The Wikipedia entry for dominoes asserts that “[a] domino set is a generic gaming device, similar to playing cards or dice, in that a variety of games can be played with a set.” This is a fair description of Sedis too, but how can we claim that it’s only the fourth extant such set – and, possibly, in humanity’s history?
I’ve long believed this assertion to be true but, earlier this year, we undertook a study to validate it. Here’s how we did it:
First, we went to the most comprehensive database of tactile board/tabletop games of which we’re aware: Boardgamegeek.com. Specifically, we looked at their list of all items tagged as “game systems,” which consists of 215 purported game systems. We then categorized these products into one of six categories:
- Singular Game: A product which is played using a singular (or highly-similar) set of game mechanics and rules
- Multi/Related Games: A product which is played using a singular (or highly-similar) set of game mechanics but with variations of rules
- Generic Game Device: A product with which multiple games with differing game mechanics and rules may be played, with deliberate and similar piece design, and which is not truly transcendent of language/cultural barriers
- Universal Generic Game Device: A product with which multiple games with differing game mechanics and rules may be played, with deliberate and similar piece design, and which is truly transcendent of language/cultural barriers
- Game System Variant: A product which is of any other category but is strongly derived from another generic game system
- Generic Game Pack: A product with which multiple games with differing game mechanics and rules may be played, with non-similar and/or non-deliberate piece design
To begin the assessment, we filtered out the singular games, because these products do not allow for multiple games to be played, except under very minor variations of rules. This filter reduced the number of products from 215 to 21.

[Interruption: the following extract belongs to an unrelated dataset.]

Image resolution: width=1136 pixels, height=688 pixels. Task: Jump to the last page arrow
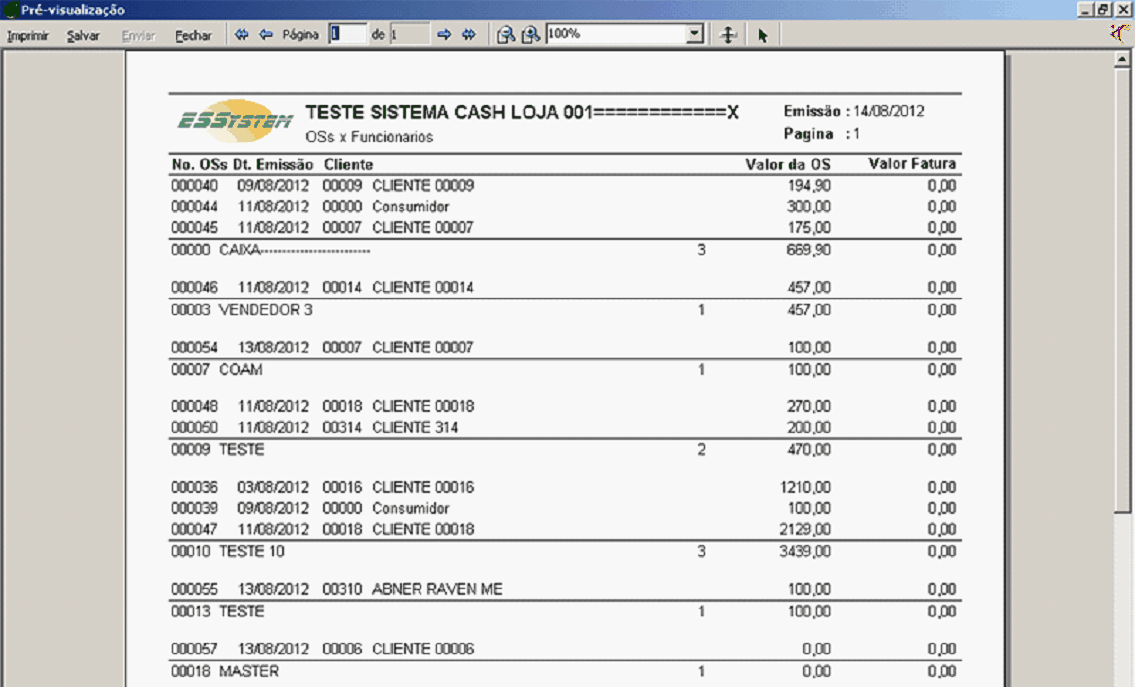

We then sorted the remaining products into the other five categories. In most cases, this was easy, but we did have to make some judgment calls. To minimize bias, we sought the input of a few outsiders to validate our own assessments, and we found their judgment to be consistent with our own.
In the end, our consensus is as follows:
- Multi/Related Games: 10
- Generic Game Device: 0
- Universal Generic Game Device: 3
- Game System Variant: 4
- Generic Game Pack: 4
Interestingly, we could not find any ‘generic game device’ which was not a ‘universal generic game device’. The ones we found are dice, dominoes, and playing cards, in their order of historical development. In other words, it seems that, when generic game devices are created, they are done so in a way which overcomes language/cultural barriers; they are very often almost purely mathematical in construction.
This is how Sedis is designed, as well. Through Sedis, a large variety of games can be played, and new game mechanics are still being discovered.
Based on our assessment, it would seem that our assertion that Sedis is only the fourth extant generic game system is valid.